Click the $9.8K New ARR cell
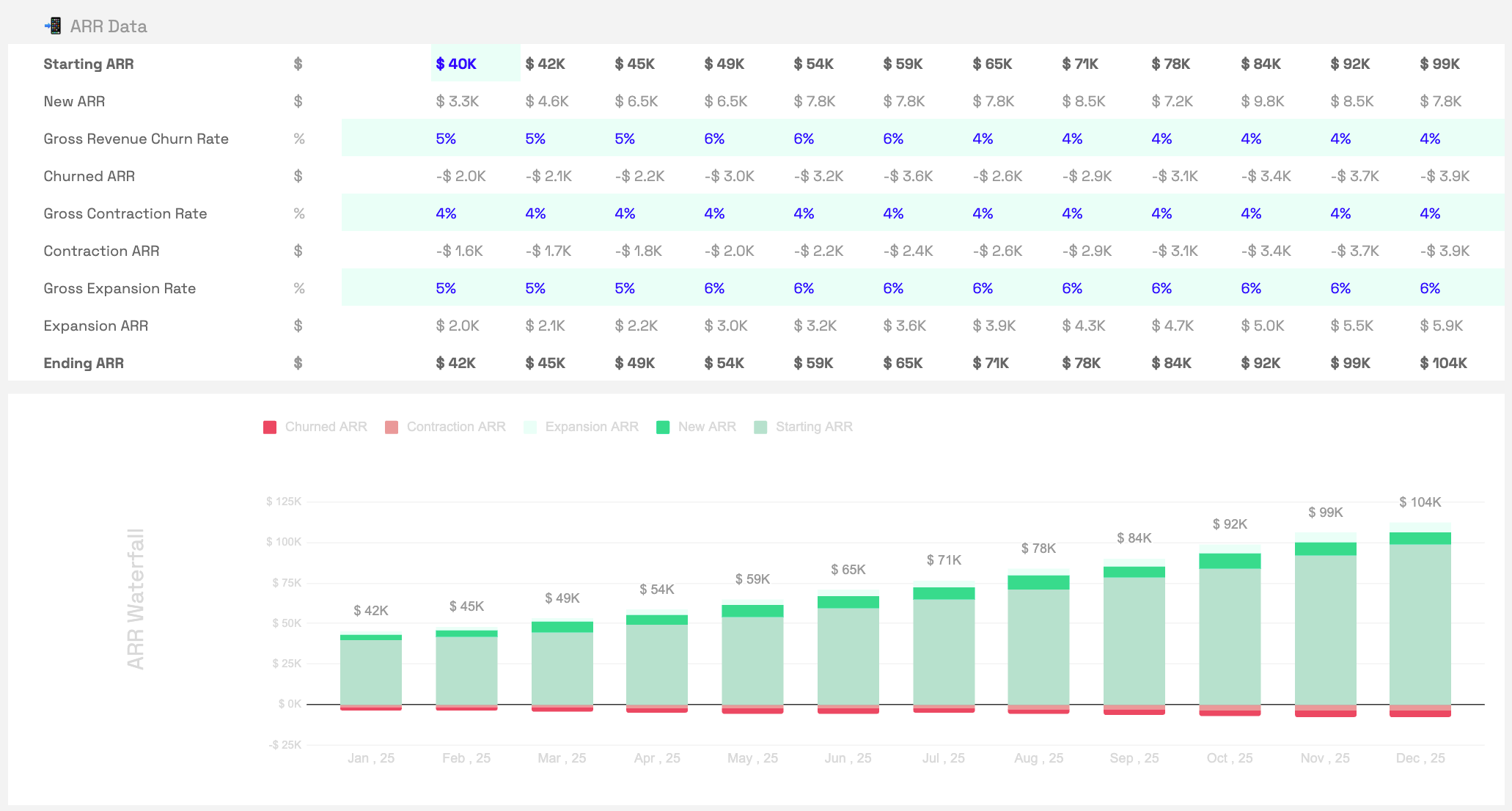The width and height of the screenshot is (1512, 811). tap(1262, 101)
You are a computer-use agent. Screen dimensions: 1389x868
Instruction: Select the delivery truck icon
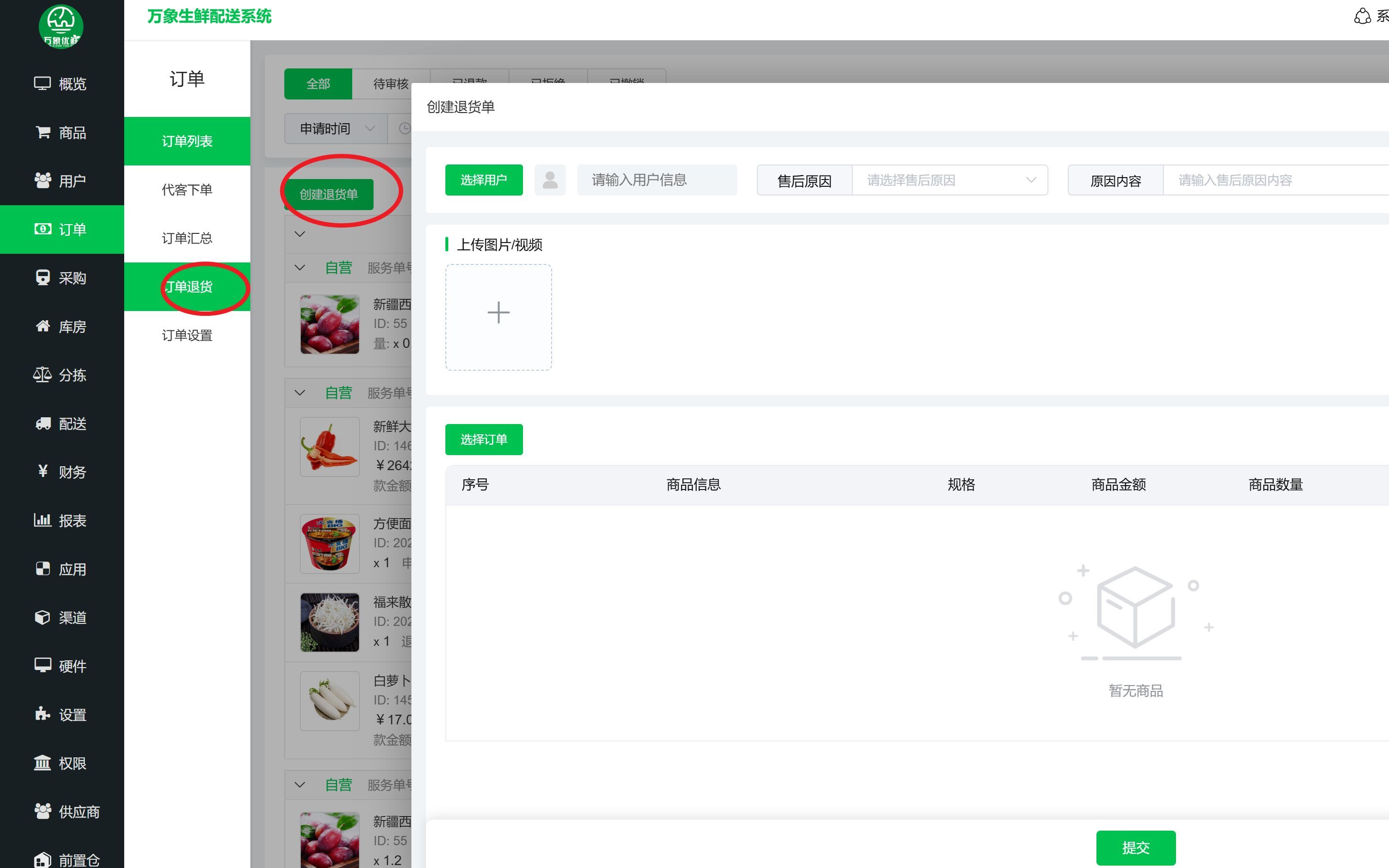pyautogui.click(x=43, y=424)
━━━━
Task objective :: Please give the entries above again exactly as written, leaving out any pictures.

Output for this exercise ::
Click the $9.8K New ARR cell
The width and height of the screenshot is (1512, 811). tap(1262, 101)
You are a computer-use agent. Screen dimensions: 1389x868
Instruction: Select the delivery truck icon
pyautogui.click(x=43, y=424)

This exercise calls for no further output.